Nicht genug damit. Jetzt läuft das Bistum Fulda zur Höchstform auf. Die Onlinezeitung schrieb weiter: "Die Hoffnung auf die Auferstehung der Toten sei 'unsere Perspektive und Zukunft'." Wer ist hier gemeint? Ich nehme mal zugunsten des Bistums an, dass damit ausschließlich Christen gemeint sind, denn diese "Perspektive und Zukunft" interessiert keinen einzigen Ungläubigen. Und selbst die monotheistischen Religionen sind sich völlig uneins, was nun genau im Jenseits und mit den Knochen Verstorbener geschieht. Von den nichtmonotheistischen Religionen ganz zu schweigen.

Der letzte Satz des Artikels lässt allerdings erneut wenig Interpretationsspielraum: "Der Glaube an die Auferstehung Jesu Christi von den Toten sei das kostbarste den Menschen anvertraute Gut." Im Begriff "den Menschen" lese ich die Gesamtheit der Menschheit – schließlich ist der Auftrag der römischen Kirche in ihren diversen Aufsplitterungen die Heidenmission.

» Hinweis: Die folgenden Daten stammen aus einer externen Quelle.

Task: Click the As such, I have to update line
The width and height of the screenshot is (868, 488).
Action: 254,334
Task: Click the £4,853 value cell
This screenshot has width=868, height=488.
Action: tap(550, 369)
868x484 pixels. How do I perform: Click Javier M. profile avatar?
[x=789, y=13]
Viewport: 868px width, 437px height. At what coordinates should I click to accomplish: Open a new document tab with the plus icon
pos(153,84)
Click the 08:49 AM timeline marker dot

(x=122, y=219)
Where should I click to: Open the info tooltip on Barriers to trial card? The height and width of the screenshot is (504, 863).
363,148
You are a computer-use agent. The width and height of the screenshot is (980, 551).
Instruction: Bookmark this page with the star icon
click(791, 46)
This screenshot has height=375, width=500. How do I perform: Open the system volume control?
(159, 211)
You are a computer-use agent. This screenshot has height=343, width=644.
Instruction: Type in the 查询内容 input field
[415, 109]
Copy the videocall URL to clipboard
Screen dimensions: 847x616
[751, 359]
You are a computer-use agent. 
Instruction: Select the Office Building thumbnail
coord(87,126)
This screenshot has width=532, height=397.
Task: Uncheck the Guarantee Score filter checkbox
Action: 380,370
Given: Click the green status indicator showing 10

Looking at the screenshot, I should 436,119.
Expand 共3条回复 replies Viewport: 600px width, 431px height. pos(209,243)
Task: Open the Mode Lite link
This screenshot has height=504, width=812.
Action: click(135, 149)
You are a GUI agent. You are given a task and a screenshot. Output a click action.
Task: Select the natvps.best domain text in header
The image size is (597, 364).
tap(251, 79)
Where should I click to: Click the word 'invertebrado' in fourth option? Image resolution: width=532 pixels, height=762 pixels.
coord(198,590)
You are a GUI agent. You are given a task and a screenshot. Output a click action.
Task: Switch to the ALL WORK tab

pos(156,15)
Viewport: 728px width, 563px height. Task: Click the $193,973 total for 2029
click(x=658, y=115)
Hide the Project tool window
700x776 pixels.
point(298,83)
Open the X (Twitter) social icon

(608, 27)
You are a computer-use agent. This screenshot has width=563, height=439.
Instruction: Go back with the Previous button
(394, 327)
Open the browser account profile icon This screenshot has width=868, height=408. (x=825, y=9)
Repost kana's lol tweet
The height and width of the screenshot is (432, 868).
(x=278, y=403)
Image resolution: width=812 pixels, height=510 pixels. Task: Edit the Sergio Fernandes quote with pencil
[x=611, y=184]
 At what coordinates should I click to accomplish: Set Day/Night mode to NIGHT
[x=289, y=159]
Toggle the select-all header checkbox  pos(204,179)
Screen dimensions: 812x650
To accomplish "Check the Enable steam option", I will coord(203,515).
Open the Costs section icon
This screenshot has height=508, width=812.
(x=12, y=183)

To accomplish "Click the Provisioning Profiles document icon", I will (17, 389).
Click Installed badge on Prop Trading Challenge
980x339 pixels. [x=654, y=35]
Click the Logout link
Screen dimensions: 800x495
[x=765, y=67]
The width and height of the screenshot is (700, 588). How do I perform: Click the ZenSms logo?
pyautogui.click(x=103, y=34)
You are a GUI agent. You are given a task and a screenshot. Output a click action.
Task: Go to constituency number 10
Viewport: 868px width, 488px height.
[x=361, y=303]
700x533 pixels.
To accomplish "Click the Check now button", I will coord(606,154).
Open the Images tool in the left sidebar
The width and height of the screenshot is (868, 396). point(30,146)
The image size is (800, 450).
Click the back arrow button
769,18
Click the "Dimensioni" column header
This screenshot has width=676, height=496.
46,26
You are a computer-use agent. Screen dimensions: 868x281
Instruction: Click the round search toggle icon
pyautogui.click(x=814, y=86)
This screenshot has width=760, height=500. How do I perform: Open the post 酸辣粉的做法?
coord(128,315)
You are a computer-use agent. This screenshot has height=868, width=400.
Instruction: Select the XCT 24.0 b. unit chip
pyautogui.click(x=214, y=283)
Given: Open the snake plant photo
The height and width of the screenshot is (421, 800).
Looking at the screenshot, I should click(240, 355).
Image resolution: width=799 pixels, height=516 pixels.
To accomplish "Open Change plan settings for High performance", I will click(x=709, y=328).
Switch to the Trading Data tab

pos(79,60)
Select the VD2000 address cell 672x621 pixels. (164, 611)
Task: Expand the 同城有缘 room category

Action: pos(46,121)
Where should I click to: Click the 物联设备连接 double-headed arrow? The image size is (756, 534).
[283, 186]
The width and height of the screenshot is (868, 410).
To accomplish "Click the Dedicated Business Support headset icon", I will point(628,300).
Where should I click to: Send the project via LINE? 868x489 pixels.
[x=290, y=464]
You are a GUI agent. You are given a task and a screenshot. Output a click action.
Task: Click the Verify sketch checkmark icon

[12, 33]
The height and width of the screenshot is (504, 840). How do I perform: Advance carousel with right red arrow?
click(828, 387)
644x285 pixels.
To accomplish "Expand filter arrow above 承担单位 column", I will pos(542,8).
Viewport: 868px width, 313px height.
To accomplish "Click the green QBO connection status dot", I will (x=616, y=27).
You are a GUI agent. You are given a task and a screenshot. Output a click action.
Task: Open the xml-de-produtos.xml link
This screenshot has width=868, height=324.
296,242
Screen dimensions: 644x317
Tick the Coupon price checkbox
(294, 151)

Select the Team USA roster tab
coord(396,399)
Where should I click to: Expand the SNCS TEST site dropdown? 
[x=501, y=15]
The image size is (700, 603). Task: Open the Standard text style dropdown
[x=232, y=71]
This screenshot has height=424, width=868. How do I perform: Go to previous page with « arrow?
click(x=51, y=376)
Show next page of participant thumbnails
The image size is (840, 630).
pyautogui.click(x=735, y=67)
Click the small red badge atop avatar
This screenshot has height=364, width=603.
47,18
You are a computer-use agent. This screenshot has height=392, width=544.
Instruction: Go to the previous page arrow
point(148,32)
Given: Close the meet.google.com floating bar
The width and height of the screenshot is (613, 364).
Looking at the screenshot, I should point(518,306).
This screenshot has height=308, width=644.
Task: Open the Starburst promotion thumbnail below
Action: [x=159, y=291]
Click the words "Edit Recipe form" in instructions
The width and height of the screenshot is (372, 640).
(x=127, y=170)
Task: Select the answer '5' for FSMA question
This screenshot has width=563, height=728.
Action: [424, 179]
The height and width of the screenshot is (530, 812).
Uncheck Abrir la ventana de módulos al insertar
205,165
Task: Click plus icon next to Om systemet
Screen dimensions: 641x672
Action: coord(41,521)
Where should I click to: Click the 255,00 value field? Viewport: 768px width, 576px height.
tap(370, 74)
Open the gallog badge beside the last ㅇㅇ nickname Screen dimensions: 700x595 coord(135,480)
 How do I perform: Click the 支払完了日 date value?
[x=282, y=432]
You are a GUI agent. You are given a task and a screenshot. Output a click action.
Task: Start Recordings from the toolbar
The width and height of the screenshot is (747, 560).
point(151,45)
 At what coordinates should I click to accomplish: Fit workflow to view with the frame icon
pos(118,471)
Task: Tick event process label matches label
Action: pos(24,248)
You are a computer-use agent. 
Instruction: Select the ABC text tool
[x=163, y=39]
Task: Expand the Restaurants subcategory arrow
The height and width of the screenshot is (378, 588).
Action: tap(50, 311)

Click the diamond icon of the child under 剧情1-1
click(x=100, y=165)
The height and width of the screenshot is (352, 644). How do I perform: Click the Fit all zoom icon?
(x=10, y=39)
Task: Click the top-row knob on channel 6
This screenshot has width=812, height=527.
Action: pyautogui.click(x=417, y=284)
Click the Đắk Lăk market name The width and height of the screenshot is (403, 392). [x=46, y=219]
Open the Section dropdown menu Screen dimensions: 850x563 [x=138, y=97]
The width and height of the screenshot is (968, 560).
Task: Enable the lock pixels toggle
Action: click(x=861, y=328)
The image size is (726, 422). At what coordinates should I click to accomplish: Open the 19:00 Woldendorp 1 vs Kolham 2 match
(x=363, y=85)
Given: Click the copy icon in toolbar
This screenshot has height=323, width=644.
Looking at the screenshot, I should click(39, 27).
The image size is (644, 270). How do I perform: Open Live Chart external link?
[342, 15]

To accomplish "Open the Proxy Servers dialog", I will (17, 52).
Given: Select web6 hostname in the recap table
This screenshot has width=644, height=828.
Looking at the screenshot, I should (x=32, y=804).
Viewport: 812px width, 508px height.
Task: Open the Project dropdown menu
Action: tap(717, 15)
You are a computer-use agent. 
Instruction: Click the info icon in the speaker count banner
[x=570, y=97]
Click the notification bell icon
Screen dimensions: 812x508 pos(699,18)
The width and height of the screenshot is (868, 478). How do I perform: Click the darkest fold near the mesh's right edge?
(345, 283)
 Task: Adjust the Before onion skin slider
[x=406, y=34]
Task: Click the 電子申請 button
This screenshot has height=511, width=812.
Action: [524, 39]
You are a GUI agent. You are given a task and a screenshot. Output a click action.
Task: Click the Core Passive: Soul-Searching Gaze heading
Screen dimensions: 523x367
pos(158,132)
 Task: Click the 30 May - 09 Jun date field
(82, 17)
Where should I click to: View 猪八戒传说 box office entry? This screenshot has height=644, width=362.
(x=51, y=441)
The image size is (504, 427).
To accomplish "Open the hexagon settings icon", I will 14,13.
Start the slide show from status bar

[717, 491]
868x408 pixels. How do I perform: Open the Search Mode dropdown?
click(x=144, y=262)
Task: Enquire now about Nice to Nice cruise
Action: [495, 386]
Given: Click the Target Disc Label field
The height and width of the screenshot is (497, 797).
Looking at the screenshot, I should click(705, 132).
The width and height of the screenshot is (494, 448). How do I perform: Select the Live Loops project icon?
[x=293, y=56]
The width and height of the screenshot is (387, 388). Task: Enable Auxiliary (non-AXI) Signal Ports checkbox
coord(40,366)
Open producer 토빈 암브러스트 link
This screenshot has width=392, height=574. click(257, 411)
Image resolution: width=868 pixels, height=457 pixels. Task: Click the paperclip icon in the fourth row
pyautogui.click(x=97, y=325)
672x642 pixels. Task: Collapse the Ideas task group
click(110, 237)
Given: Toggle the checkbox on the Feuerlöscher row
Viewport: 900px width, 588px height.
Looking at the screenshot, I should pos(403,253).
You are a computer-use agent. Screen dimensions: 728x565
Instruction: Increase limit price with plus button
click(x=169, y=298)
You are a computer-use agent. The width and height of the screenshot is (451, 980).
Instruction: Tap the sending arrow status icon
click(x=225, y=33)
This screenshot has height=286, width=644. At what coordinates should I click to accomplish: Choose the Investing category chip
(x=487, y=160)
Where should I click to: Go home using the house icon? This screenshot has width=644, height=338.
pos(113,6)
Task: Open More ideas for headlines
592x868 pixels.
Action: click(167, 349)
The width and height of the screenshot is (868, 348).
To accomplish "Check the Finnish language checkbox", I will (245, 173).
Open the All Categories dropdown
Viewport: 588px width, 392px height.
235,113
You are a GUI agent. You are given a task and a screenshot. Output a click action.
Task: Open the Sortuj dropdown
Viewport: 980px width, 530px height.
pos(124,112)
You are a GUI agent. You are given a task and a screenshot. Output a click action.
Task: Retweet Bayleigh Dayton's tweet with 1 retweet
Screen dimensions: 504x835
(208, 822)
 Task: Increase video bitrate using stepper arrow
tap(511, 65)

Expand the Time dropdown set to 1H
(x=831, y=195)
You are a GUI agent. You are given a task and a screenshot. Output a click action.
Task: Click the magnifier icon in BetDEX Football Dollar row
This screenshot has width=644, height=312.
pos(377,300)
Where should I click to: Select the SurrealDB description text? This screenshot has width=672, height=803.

Sprich: Alle Menschen sollen eines Tages die Auferstehung Jesu anerkennen. Wer dies nicht tut, wird sowieso bis in alle Ewigkeit verdammt.

Dies finde ich im höchsten Maße beleidigend – für den menschlichen Verstand, der solchen Unsinn glaubt und für alle Menschen, die mit solchen antiken Zaubertricks nichts zu tun haben wollen. Völlig ungeachtet der ethischen Verwerfungen, die das hinter der Kreuzigung stehende Menschenopfer produziert. Ein "Gott", der nur milde gestimmt werden kann, wenn ihm ein Mensch – auch noch sein eigener "Sohn" – geopfert wird, erinnert an die blutigsten Rituale z.B. der Maya oder Azteken. Letztere praktizierten auch zu Ehren ihres Gottes Huizilpochtli Kannibalismus, der uns symbolisch in der katholischen Eucharistie begegnet, wenn nach der Konsekration Menschenfleisch gegessen und Menschenblut getrunken wird.

Diese unglaubwürdige und in ihrer ethischen Aussage furchtbare Überlieferung des frühen Christentums "sei das kostbarste den Menschen anvertraute Gut"? Nicht moderne Demokratie, nicht moderne Rechtsphilosophie, nicht moderne Psychologie, Medizin oder schlicht unsere stetig wachsende Erkenntnis vom Aufbau des Universums sind das kostbarste Gut des Menschen, sondern der Glaube an ein grauenhaftes Menschenopfer, in das Theologen eine unsinnige Bedeutung hineininterpretiert haben? Und dies mit maximaler Verallgemeinerung für "den Menschen"?

Nein, liebes Bistum Fulda, den Vorwurf des HVD habt ihr mitnichten entkräftet, zumal ihr auf den Hauptpunkt des HVD gar nicht eingegangen seid – den Menschen als Sicherheitsrisiko für seine Umwelt. Im Gegenteil, ihr habt es verschlimmbessert und noch einen auf die Hasspredigt Bischof Algermissens draufgesetzt. Ich als gottlos glückliche Person fühle mich dadurch zutiefst beleidigt, den Glauben an ein antikes Menschenopfer als "höchstes Gut" ansehen zu sollen. Ich lehne die Todesstrafe in jedweder Form ab, sogar dann, wenn es den Heiland betrifft.